Segment Start: READING TEXT
Named alias with a pool

Models:
  gpt4-pool:
    ModelId: gpt-4o
    ApiKeyEnvVar: OPENAI_API_KEY_1
    ApiKeyEnvVars:
      - OPENAI_API_KEY_2
      - OPENAI_API_KEY_3

Agents:
  - Name: Developer
    Model: gpt4-pool

All agents that reference the same alias share the same KeyPoolChatClient instance, so rotation state is shared across agents. Cooldowns from one agent's 429 apply to all agents using that pool for the duration of the cooldown window.


Fallover chain

When a provider call fails with a classifiable error (rate limit, context exceeded, quota exhausted, or server error), fuseraft-cli can automatically retry on a different model. Configure an ordered FalloverModels list on any ModelConfig and the primary model is tried first; on failure the next entry is tried, and so on until one succeeds or all are exhausted.

Model:
  ModelId: claude-opus-4-7
  FalloverModels:
    - gpt-4o           # tried if Anthropic returns 429 or 5xx
    - gemini-2.0-flash # final fallback

Each fallover entry supports the same shorthand as ModelId (a plain string) and goes through the full model resolution pipeline — including its own key pool if you configure ApiKeys or ApiKeyEnvVars on the fallover model.

How it works

  1. The primary model is tried first.
  2. If it throws an exception whose cause is in FalloverOn, the error is logged to stderr and the next model in the chain is tried.
  3. For streaming responses, fallover only fires before the first chunk is delivered — mid-stream exceptions propagate as-is (the caller has already received partial output).
  4. If all models in the chain fail, the last exception is re-thrown.

Fallover reasons

Reason HTTP status Trigger condition
RateLimit 429 Request-rate limit hit (not billing-related).
ContextExceeded 400 Prompt exceeded the model's context window.
QuotaExceeded 429 + quota/billing message Account-level quota or billing limit reached.
ServerError 5xx Provider-side server error after all per-request retries.
AuthError 401 / 403 Invalid or missing credentials — not fallover-able by default.
Segment End: READING TEXT
Segment Start: RAW DATA
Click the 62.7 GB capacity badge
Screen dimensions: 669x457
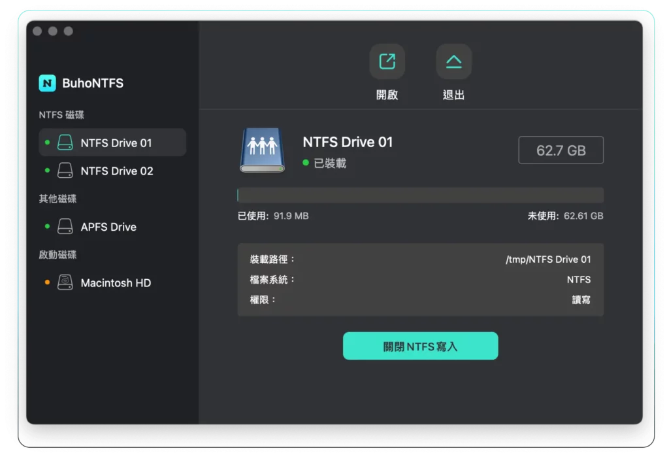point(561,150)
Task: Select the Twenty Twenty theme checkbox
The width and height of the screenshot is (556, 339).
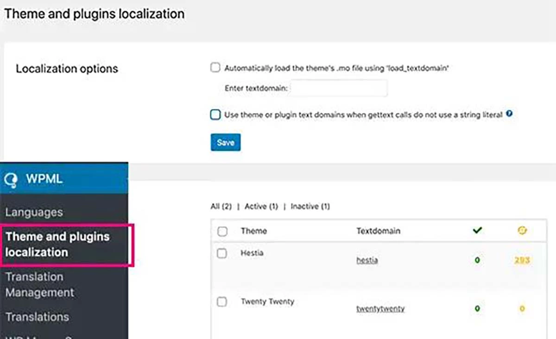Action: click(222, 302)
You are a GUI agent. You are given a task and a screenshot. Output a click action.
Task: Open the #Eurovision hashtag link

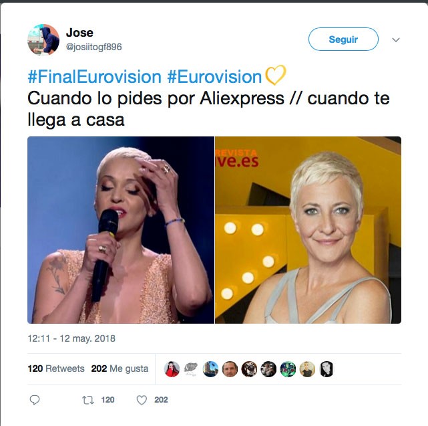214,76
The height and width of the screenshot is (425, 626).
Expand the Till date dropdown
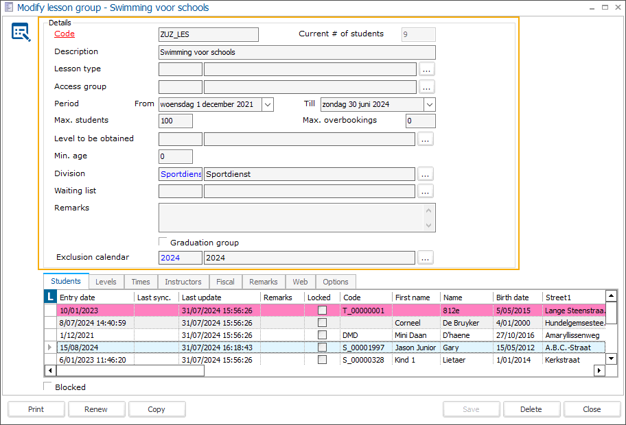coord(430,104)
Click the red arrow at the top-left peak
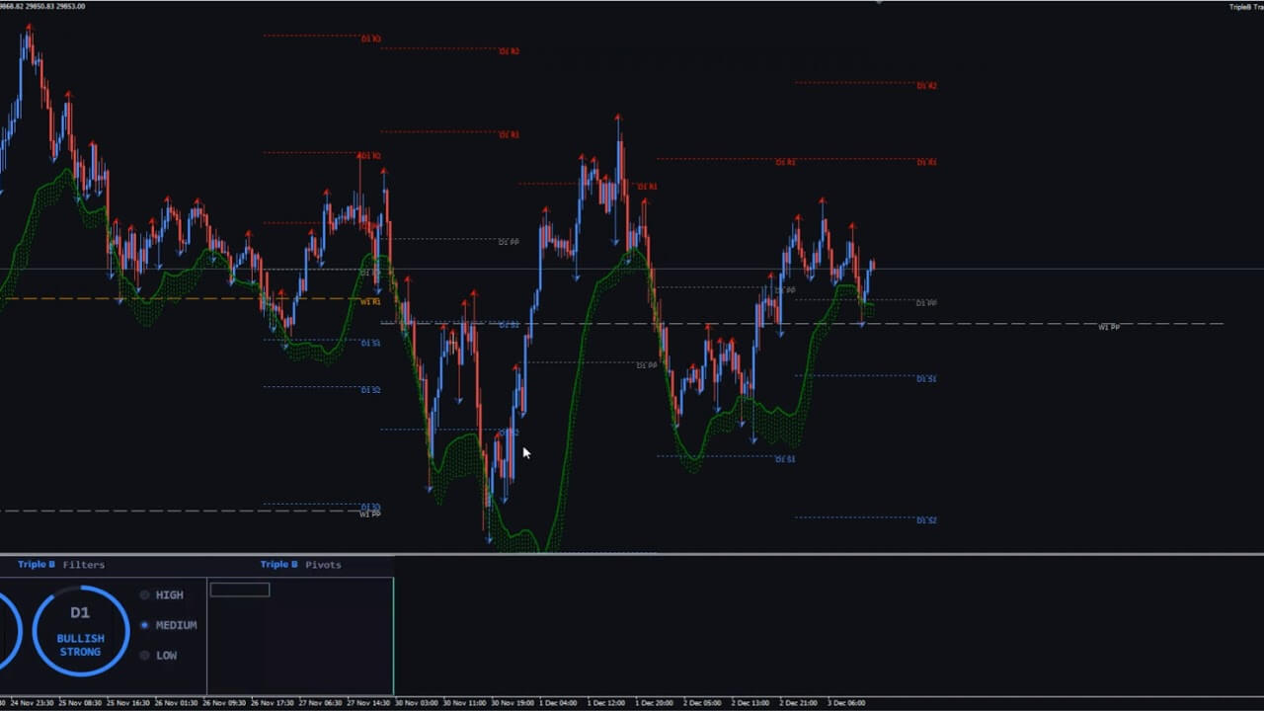 [x=29, y=30]
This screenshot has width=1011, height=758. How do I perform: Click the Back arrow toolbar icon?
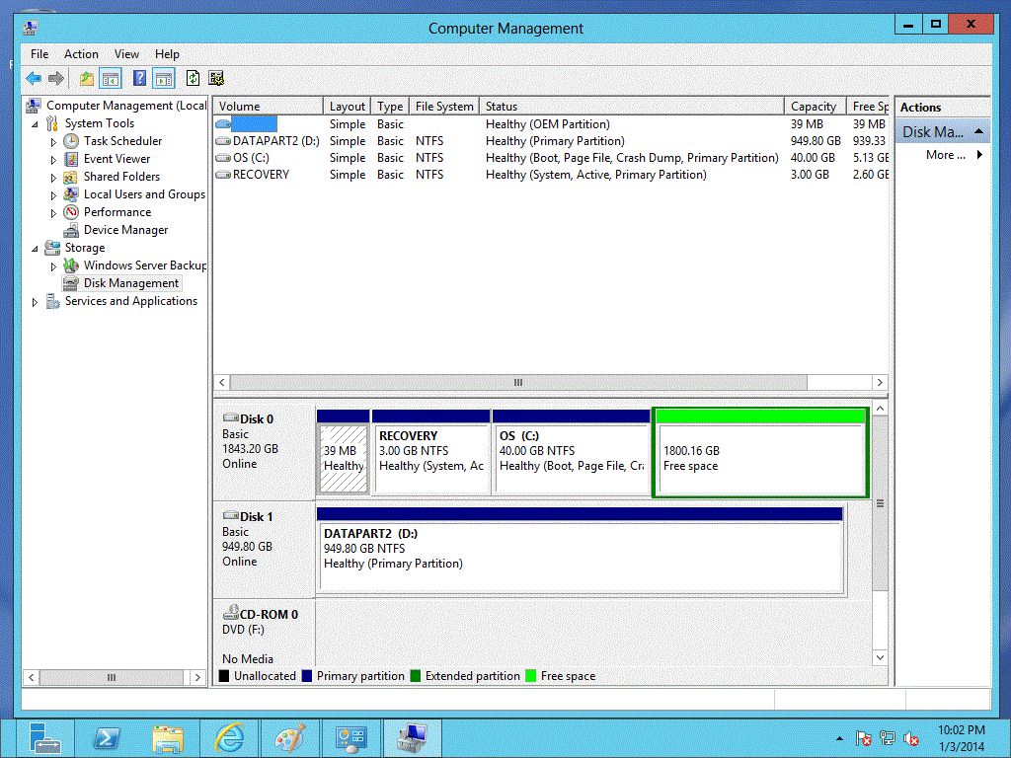34,79
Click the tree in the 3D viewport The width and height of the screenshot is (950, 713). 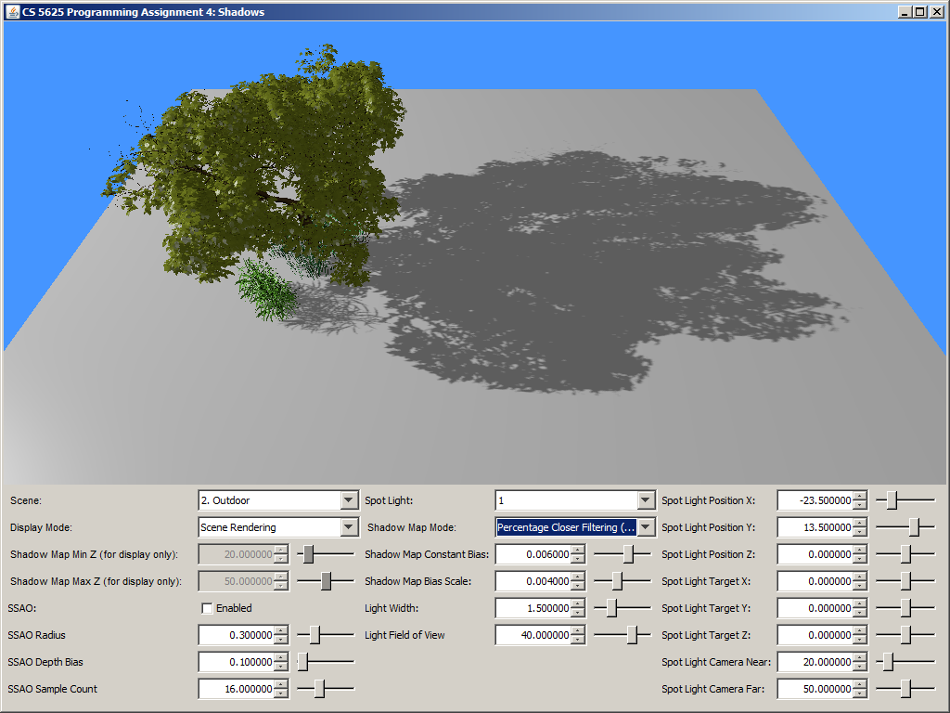pyautogui.click(x=260, y=167)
Segment End: RAW DATA
▶ _REQUIRED ACTION A_: Rewrite the model configuration text starting at "3. For streaming" and ending at "hit (not billing-related).", changing "partial output" to "incomplete output".
▶ _REQUIRED ACTION B_:
Answer these questions from the model configuration text:
(i) What instance do all agents that reference the same alias share?
(ii) In the fallover chain example, which model is the final fallback?
(iii) What happens if all models in the chain fail?
▶ _REQUIRED ACTION C_: Please write the next part of the model configuration text, picking up after its last line.

▶ _EXERCISE ANSWER A_:
3. For streaming responses, fallover only fires before the first chunk is delivered — mid-stream exceptions propagate as-is (the caller has already received incomplete output).
  4. If all models in the chain fail, the last exception is re-thrown.

Fallover reasons

Reason HTTP status Trigger condition
RateLimit 429 Request-rate limit hit (not billing-related).

▶ _EXERCISE ANSWER B_:
(i) The same KeyPoolChatClient instance.
(ii) gemini-2.0-flash.
(iii) The last exception is re-thrown.

▶ _EXERCISE ANSWER C_:
The default FalloverOn value covers all four recoverable reasons. Override it to restrict fallover to specific conditions:

Model:
  ModelId: gpt-4o
  FalloverModels:
    - gemini-2.0-flash
  FalloverOn:
    - ContextExceeded   # only fallover when the prompt is too long

Combining with credential pool rotation

FalloverModels and credential pool rotation work independently and compose well. The key pool rotates between API keys for the same model; the fallover chain switches to a different model when all keys on the primary are exhausted:

Model:
  ModelId: claude-opus-4-7
  ApiKeyEnvVar: ANTHROPIC_KEY_1
  ApiKeyEnvVars:
    - ANTHROPIC_KEY_2     # rotated to on 429
  FalloverModels:
    - gpt-4o              # tried after all Anthropic keys are rate-limited

Named alias with a fallover chain

Models:
  robust:
    ModelId: claude-opus-4-7
    FalloverModels:
      - gpt-4o
      - gemini-2.0-flash

Agents:
  - Name: Developer
    Model: robust

Reasoning models

Reasoning models (OpenAI o1/o3/o4, xAI grok-4.3) reject the temperature parameter. Leave Temperature unset (null) for these models.

xAI reasoning effort

grok-4.3 supports four reasoning depth levels controlled by the ReasoningEffort field:

Value Behaviour
none Reasoning disabled — fastest, cheapest. Use for structured output, routing, and summarisation agents.
low Light reasoning (default when unset on grok-4.3). Balances speed and analytical depth.
medium More thinking tokens. Good for complex analysis, planning, and code review.
high Maximum reasoning — slowest and most expensive. Reserve for the hardest problems.
Models:
  fast:
    ModelId: grok-4.3
    ApiKeyEnvVar: XAI_API_KEY
    ReasoningEffort: none      # structured output, routing agents

  reasoning:
    ModelId: grok-4.3
    ApiKeyEnvVar: XAI_API_KEY
    ReasoningEffort: low       # general agentic work

  deep:
    ModelId: grok-4.3
    ApiKeyEnvVar: XAI_API_KEY
    ReasoningEffort: high      # complex planning or review

The value is injected at the HTTP layer as "reasoning": {"effort": "..."} — no SDK-level support is required.

For OpenAI o1/o3/o4, leave ReasoningEffort unset; those models use a separate SDK-native mechanism (ReasoningEffortLevel) that the OpenAI SDK applies automatically.